### YOUR INSTRUCTIONS
Copy the entries word for word, starting with the line containing "Where should I" and continuing through the end of the entries. Leave the pictures out.

### DATA
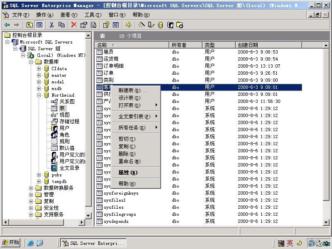Sort by the 创建日期 column header
332x249 pixels.
pyautogui.click(x=269, y=45)
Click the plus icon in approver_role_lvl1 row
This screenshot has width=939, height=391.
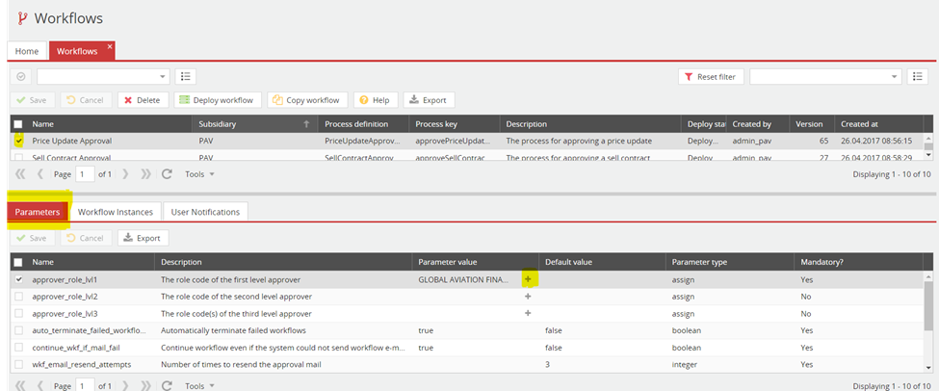click(527, 279)
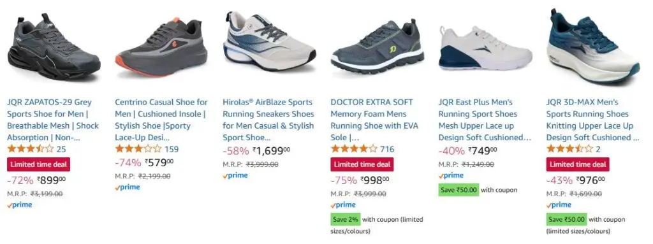Open the DOCTOR EXTRA SOFT Memory Foam title
Viewport: 653px width, 244px height.
tap(374, 120)
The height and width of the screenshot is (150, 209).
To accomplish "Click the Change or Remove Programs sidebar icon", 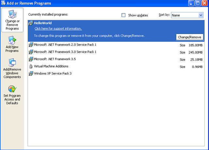I will pyautogui.click(x=12, y=14).
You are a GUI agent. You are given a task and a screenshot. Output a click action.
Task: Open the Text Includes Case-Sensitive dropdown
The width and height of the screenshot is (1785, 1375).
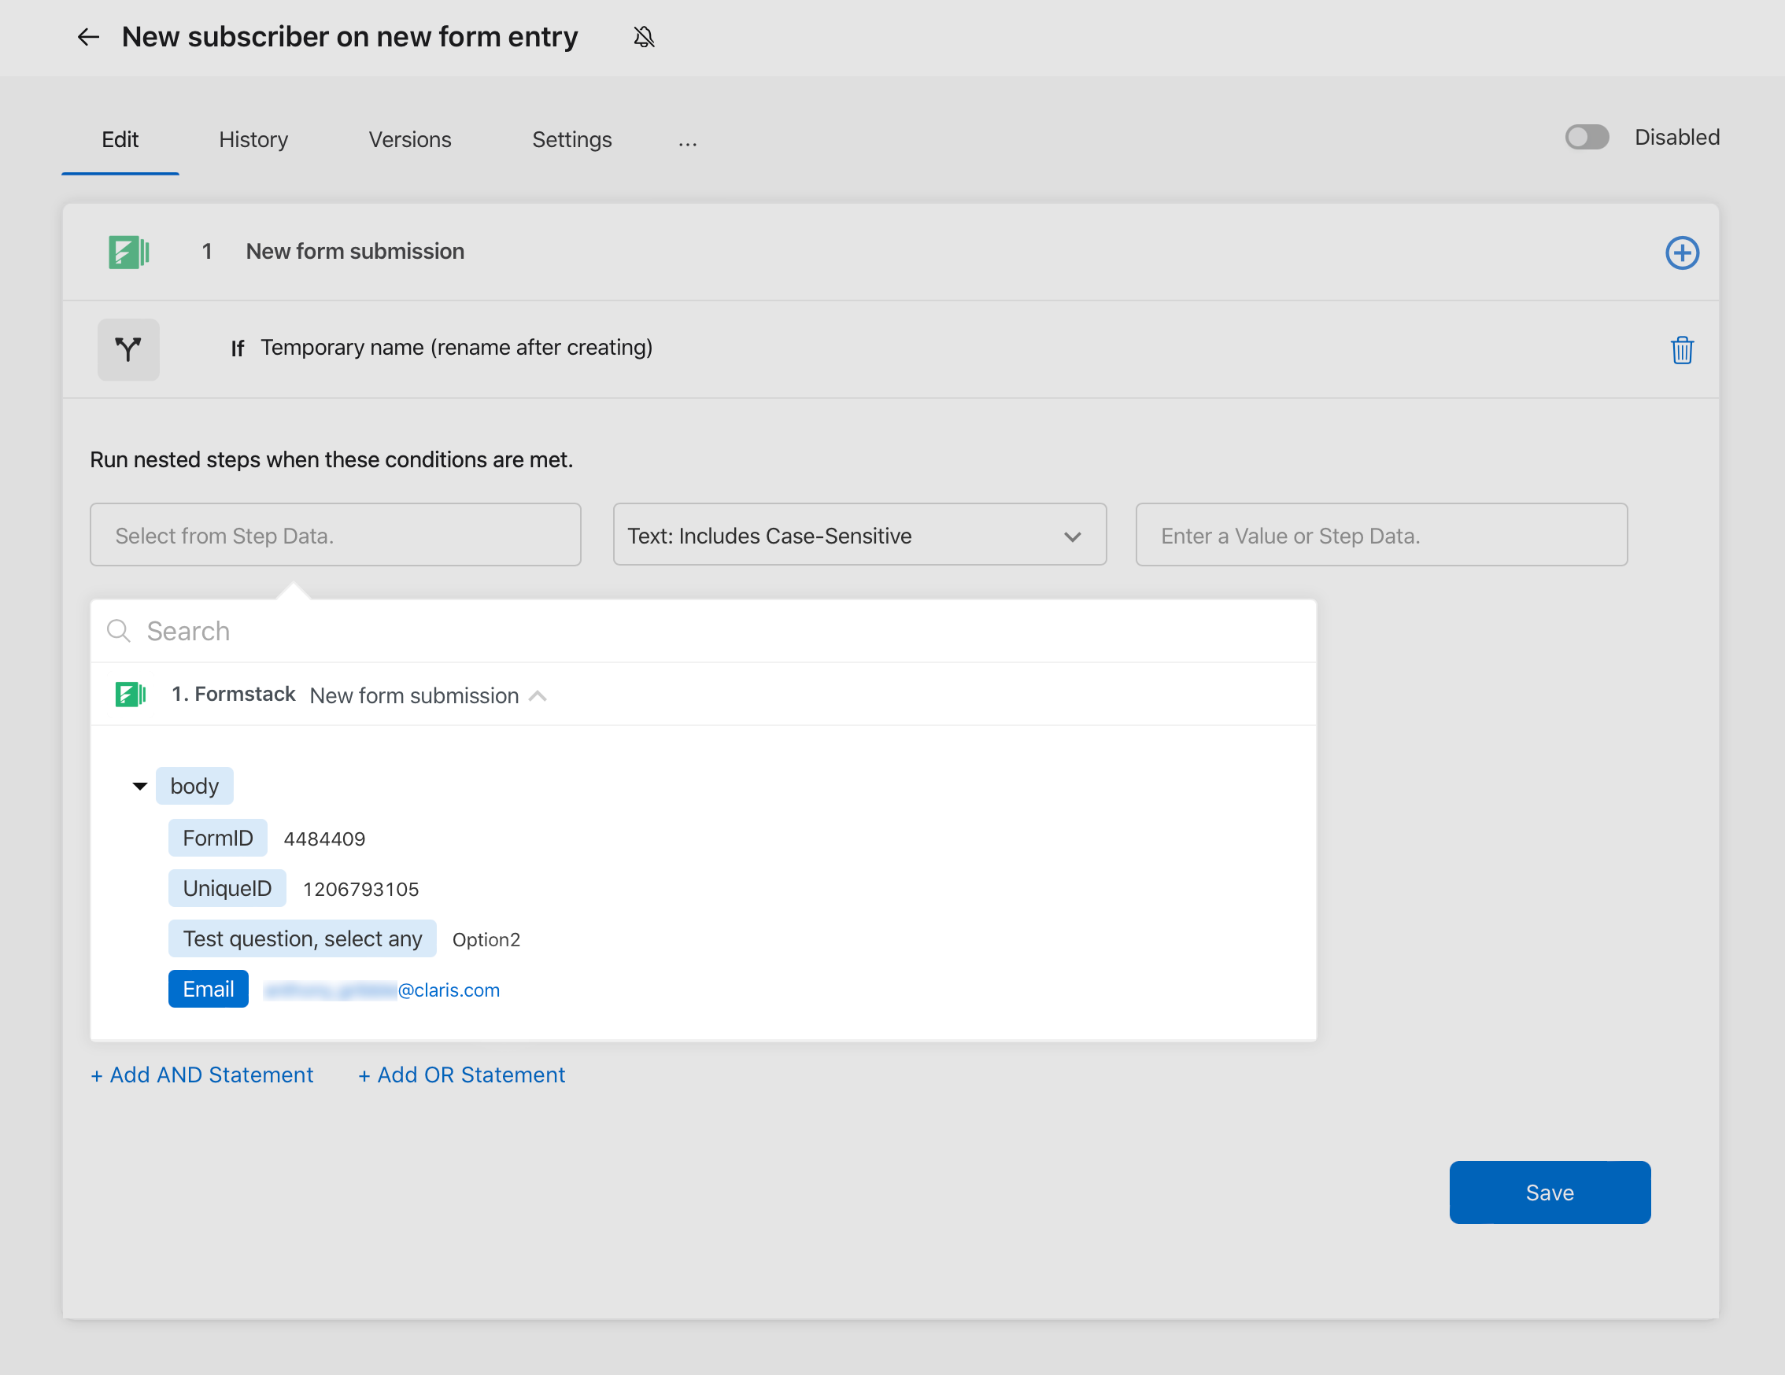(857, 534)
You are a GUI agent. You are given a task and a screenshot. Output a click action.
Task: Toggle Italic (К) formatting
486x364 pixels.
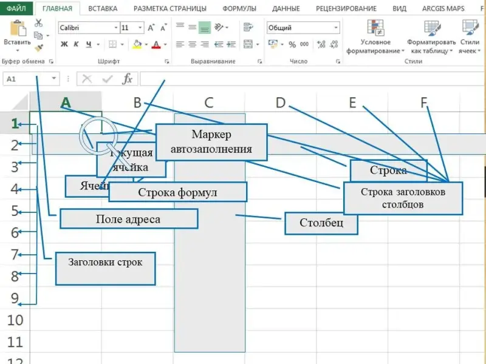[x=77, y=44]
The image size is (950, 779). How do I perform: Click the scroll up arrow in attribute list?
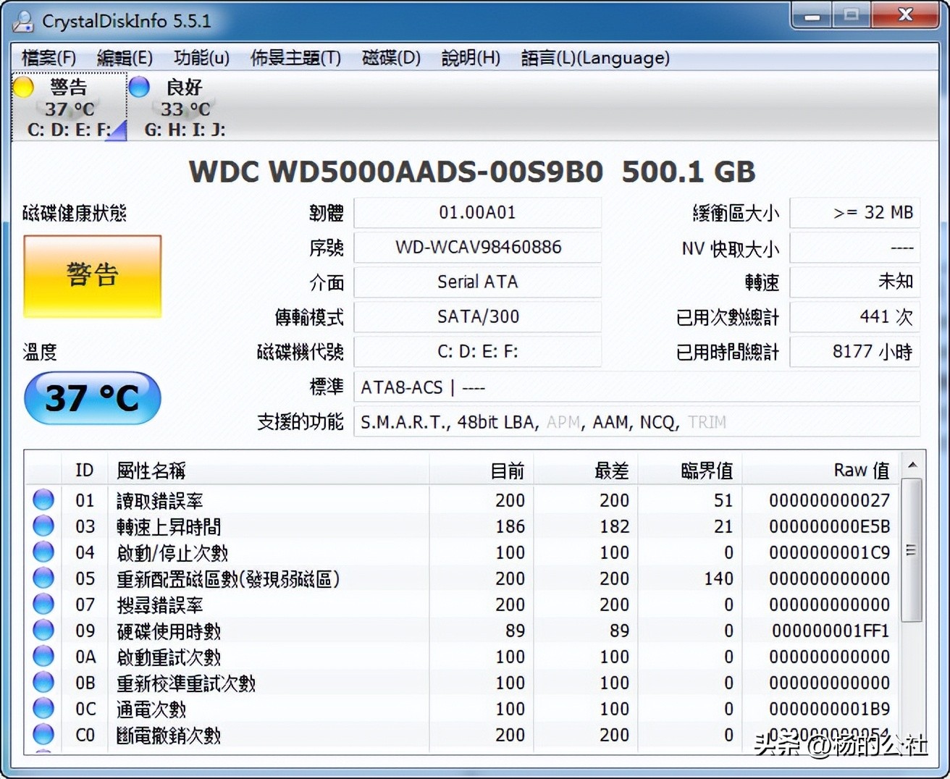(x=912, y=465)

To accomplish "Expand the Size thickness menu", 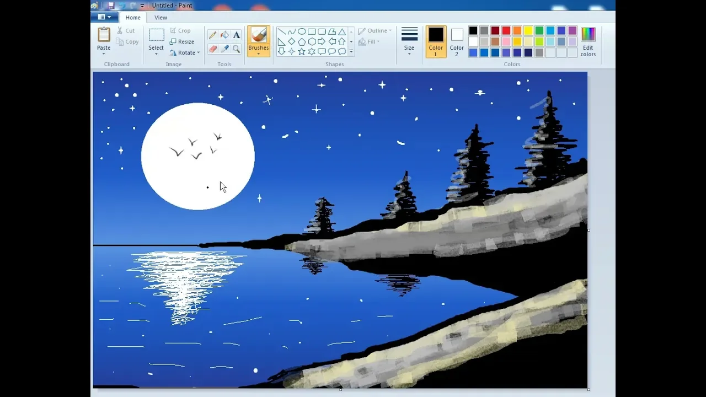I will (409, 41).
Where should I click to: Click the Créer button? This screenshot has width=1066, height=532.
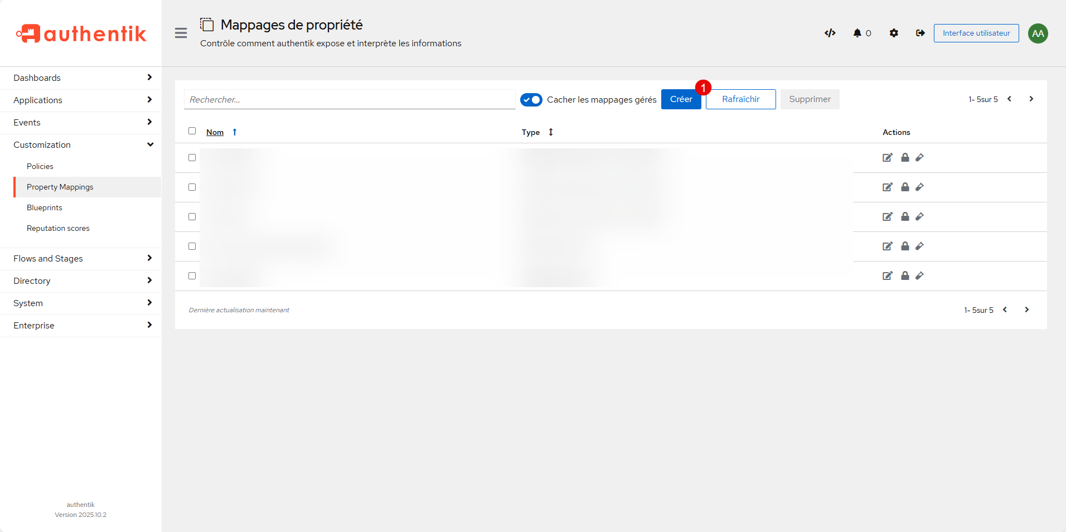(681, 99)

### EXERCISE RESPONSE
Where should I click to: Click the Créer button? This screenshot has width=1066, height=532.
(681, 99)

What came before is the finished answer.